## JOB
Retype everything in the data below, from the line containing "Click the 四方厂站 station marker" down to the end, with both ends included and the pictures left out.

Records in a dataset:
+---+
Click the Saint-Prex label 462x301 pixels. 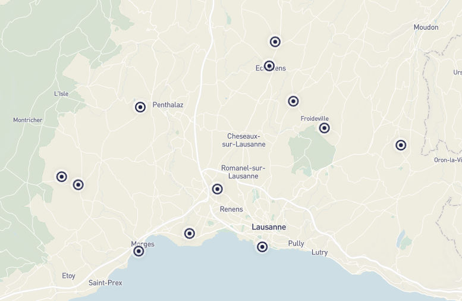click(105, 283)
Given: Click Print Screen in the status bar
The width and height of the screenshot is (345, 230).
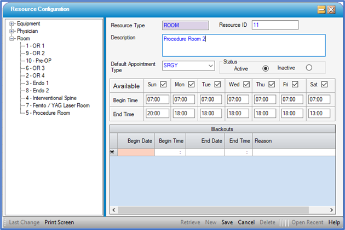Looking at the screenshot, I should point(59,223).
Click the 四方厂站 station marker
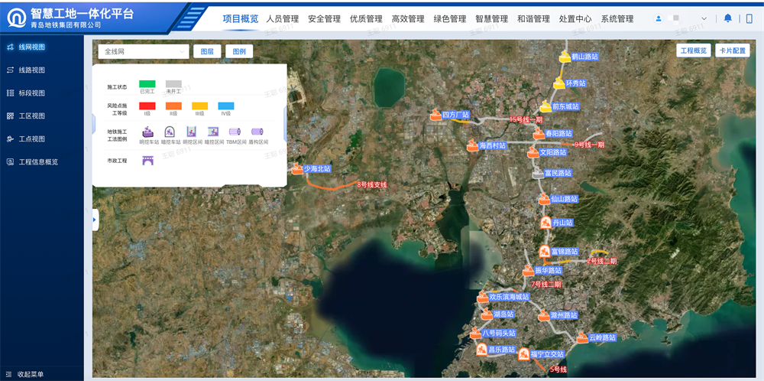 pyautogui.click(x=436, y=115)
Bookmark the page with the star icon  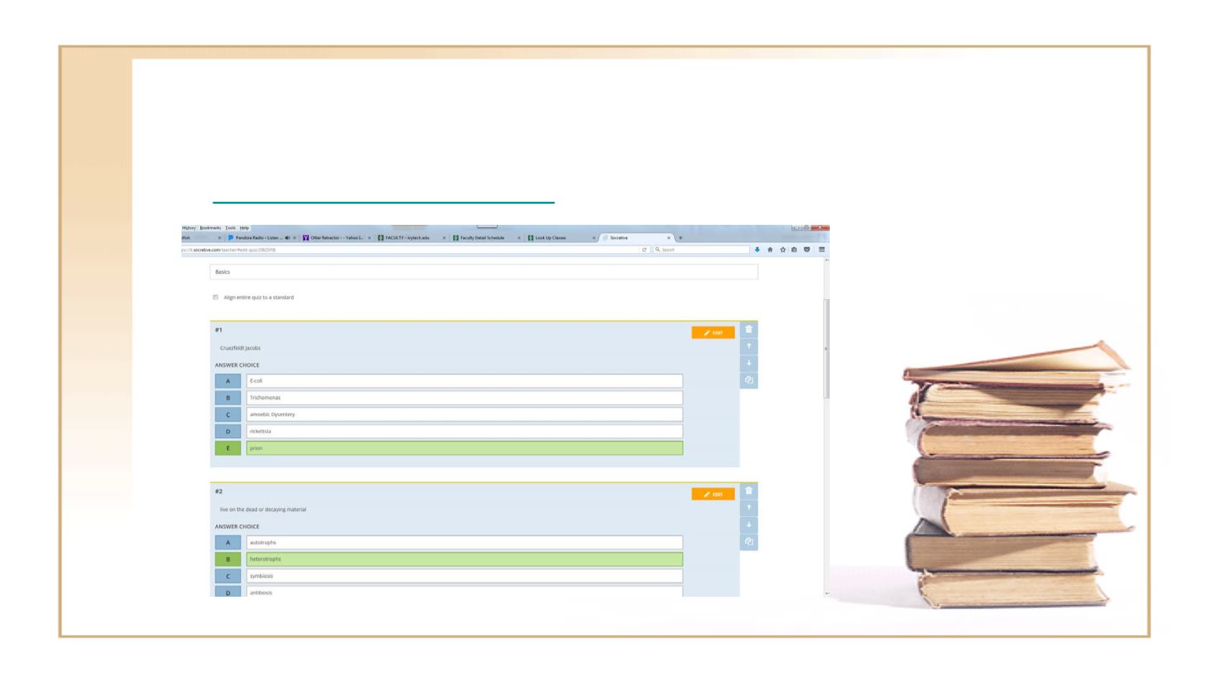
+---+
## TASK RESPONSE
Click the 四方厂站 station marker
 pyautogui.click(x=436, y=115)
Bookmark the page with the star icon  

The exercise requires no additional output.